==== RECORD EXCERPTS
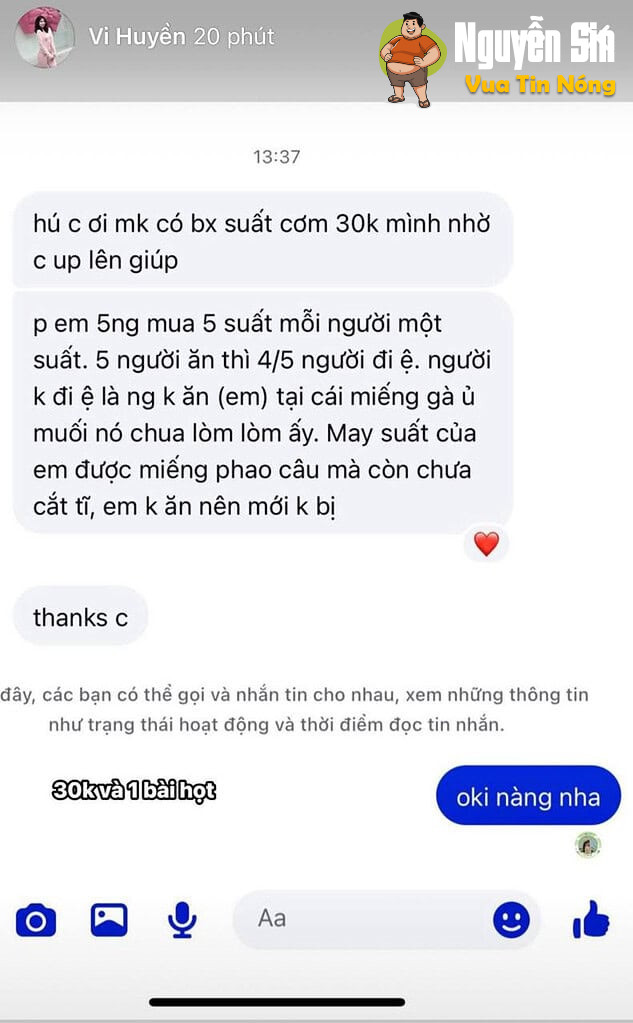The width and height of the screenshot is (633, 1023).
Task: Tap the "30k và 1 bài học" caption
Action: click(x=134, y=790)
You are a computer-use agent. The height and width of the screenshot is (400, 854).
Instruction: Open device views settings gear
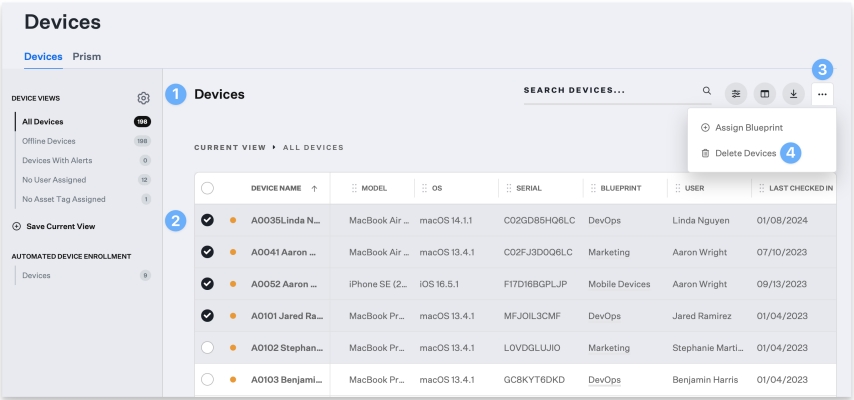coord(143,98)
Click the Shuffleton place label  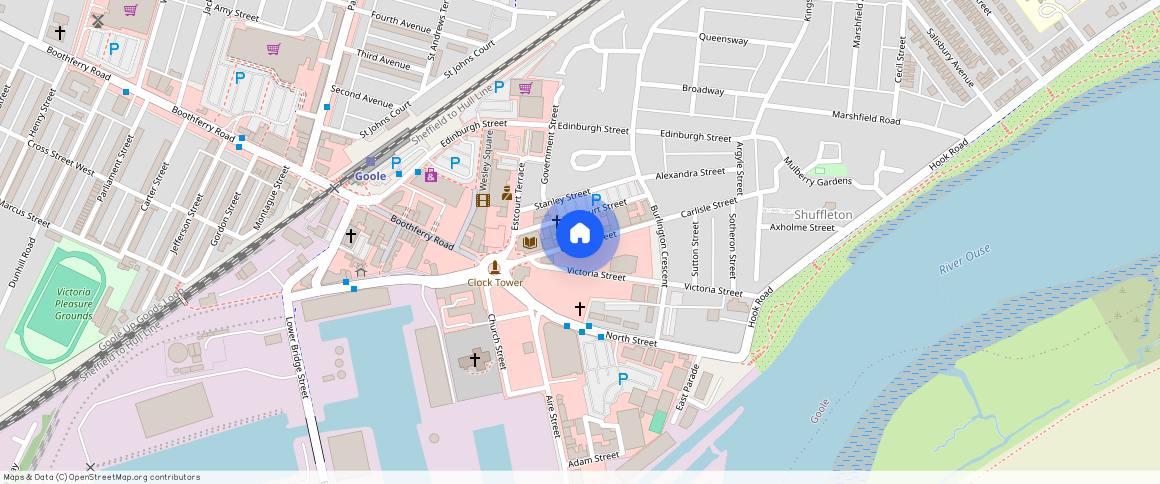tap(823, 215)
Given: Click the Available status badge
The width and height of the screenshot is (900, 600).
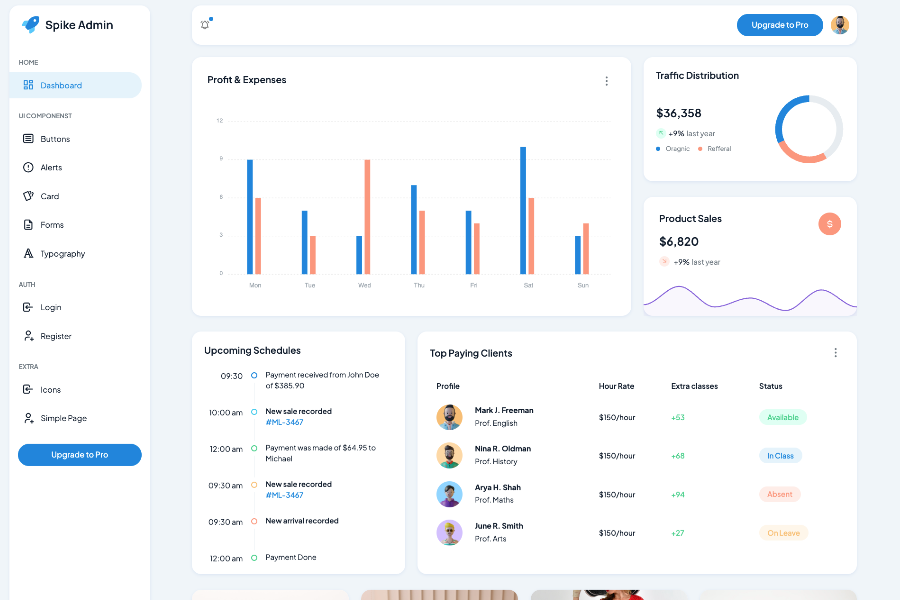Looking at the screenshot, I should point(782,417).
========
WORK REQUEST: Leave the pictures out and restate exactly the lines from the one that has "The width and height of the screenshot is (900, 600)." through the final line of the entries above, both ends included.

RESULT OF THIS TASK:
The width and height of the screenshot is (900, 600).
Looking at the screenshot, I should point(782,417).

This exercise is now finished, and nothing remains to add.